I have made this vegan roasted fennel & potato soup a couple of times now. It’s a wonderfully simple and flavorful soup!
If you are one of those who enjoy warm, velvety soups, this one will be perfect for you. And, if you’re a mashed potato lover, this soup is definitely for you!
Roasted Fennel & Potato Soup
The fennel adds a touch of sweetness with notes of anise/licorice and works well with the potatoes. I’ve always loved the look of fennel with its frilly fronds too, they are so delicate and pretty.
Fennel and potatoes can be found year round, so you can enjoy this soup anytime.
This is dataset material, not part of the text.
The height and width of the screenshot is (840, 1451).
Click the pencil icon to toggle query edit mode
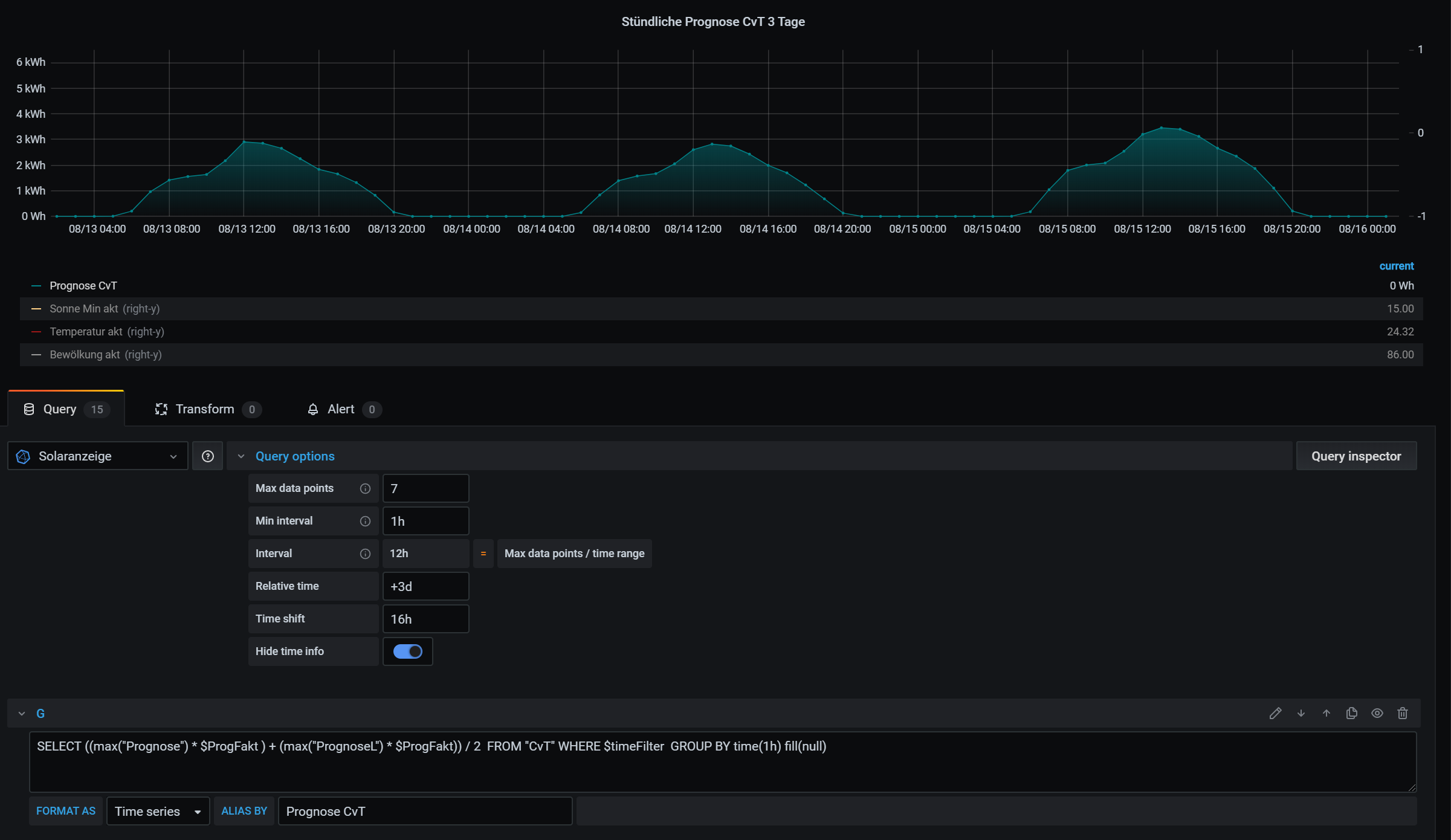pos(1275,714)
It would be especially delicious for the autumn and winter holiday menus, making a flavorful starter soup to begin your holiday feast.
This recipe is a true keeper and a welcome addition to the recipe collection. It’s simplicity at its finest and I think you’ll agree!
Recipe adapted from the ladies at PPK.
Very few ingredients go into this soup. Once vegetables are roasted, add them with your liquids and blend.
Your home will smell wonderful, and your taste buds and tummy will be happy!
For More Potato Inspiration
Potatoes are wonderful in all kinds of dishes, take a look at these other recipes, from soups to salads, you just may find a new favorite!
- Potato, Leek & White Bean Soup
- Rustic Cabbage, Potato & White Bean Soup
- Crispy Smashed Potatoes
- Chickpea, Potato & Parsley Bowl
- Creamy Potato + Chickpea Salad
ROASTED FENNEL & POTATO SOUP
This roasted fennel and potato soup is so easy to make! Puree your soup until velvety smooth or leave a little chunky if you prefer.
- Prep Time: 15 min
- Cook Time: 40
- Total Time: 55 minutes
- Yield: Serves 4 - 6 1x
- Category: Soup, Entree
- Cuisine: Vegan
- 2 lbs. yukon gold potatoes, cut into 1 inch chunks
- 2 large or 3 small fennel bulbs, sliced into 1 inch slices (reserve some fronds for garnish)
- 1 medium onion, peeled and cut into 1/2 inch slices
- 2 tablespoons olive oil
- mineral salt & fresh cracked pepper, to taste
- 2 cups water or low-sodium vegetable broth
- 2 cups unsweetened almond milk
Preheat oven to 425 degrees F.
Roast: Using two large rimmed baking sheets lined with parchment paper or silpat, place potatoes on one, and fennel & onion on the other. Add a light drizzle of oil to each sheet and toss vegetables until evenly coated, spread evenly on the sheet. Add a sprinkle of salt & pepper over top. Place in oven on separate racks and cook for 30 minutes or so, tossing half way through and rotating sheets as needed. Potatoes should be fork tender. Reserve a few fennel pieces for garnish if you like.
Puree: In a large pot, add water/broth and milk. Add vegetables and using an immersion blender, puree until desired consistency, add more liquids as needed. You may like your soup a little chunky or smooth. You may also use a blender/food processor to puree the soup (this method may take two batches to complete). Taste for flavor adding more salt & pepper as needed.
Warm: Bring the pot to the stove and heat soup over medium low until warmed through.
Serve: Fill individual bowls and top with reserved fennel and fresh cracked pepper. Pairs well with crusty bread of choice.
Serves 4 – 6.
I didn’t peel my potatoes. I happen to like the fiber and chunkiness it adds to the soup. If you’re looking to make this super velvety, I would suggest peeling the potatoes before roasting.
A quick guide to cutting fennel: How To Chop Fennel
The smaller you chop the vegetables the quicker they will cook and vice versa.
A way to measure the potatoes: I always use about 1 medium potato per serving or person. This soup serves 4 – 6, so I suggest always using the highest serving size to accommodate, in this case 6 potatoes. This is also a good guide for when making mashed potatoes, at least 1 medium sized potato per person.